期刊名称:Proceedings of the National Academy of Sciences
印刷版ISSN:0027-8424
电子版ISSN:1091-6490
出版年度:1980
卷号:77
期号:6
页码:3302-3306
DOI:10.1073/pnas.77.6.3302
语种:English
出版社:The National Academy of Sciences of the United States of America
摘要:We have determined the sequence of a cloned DNA fragment 1108 base pairs long which corresponds to the 3' end of the Moloney murine leukemia provirus. The clone was obtained as the primary product of reverse transcription and begins with the Moloney "strong stop" sequence, then extends towards the 5' end of the provirus.
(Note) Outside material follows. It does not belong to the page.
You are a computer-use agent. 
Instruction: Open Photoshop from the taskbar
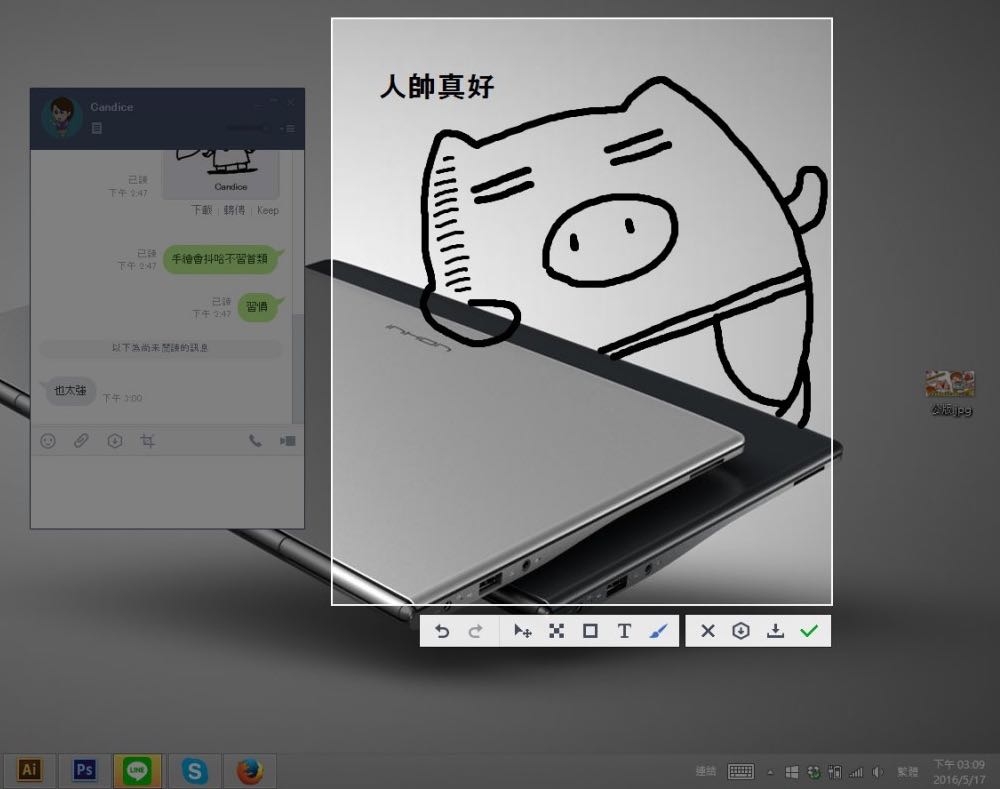(85, 770)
Our sequence: (i) proves that reverse transcriptase switches templates during minus strand synthesis; (ii) defines the limits of the 515-base-pair repeats which occupy both ends of the integrated provirus; (iii) shows that the structure of the proviral repeats has strong analogy to bacterial insertion sequences, indicating that the Moloney provirus is a transposon; (iv) identifies the putative promotor for genomic transcription within these repeats; (v) shows that the presumed origin of second strand synthesis, which lies just outside the 3' repeat, has tertiary structure analogous to single-stranded bacteriophage origins of replication; (vi) solves the amino acid sequence of most of pI5E, the carboxy-terminal product of the env gene; (vii) allows detailed mapping of the mink cell focus-forming virus substitution locus in a central location within the gp70 region of the env gene; and (viii) identifies a long open translation frame to the right of the env gene (R gene) which could be involved in leukemogenesis.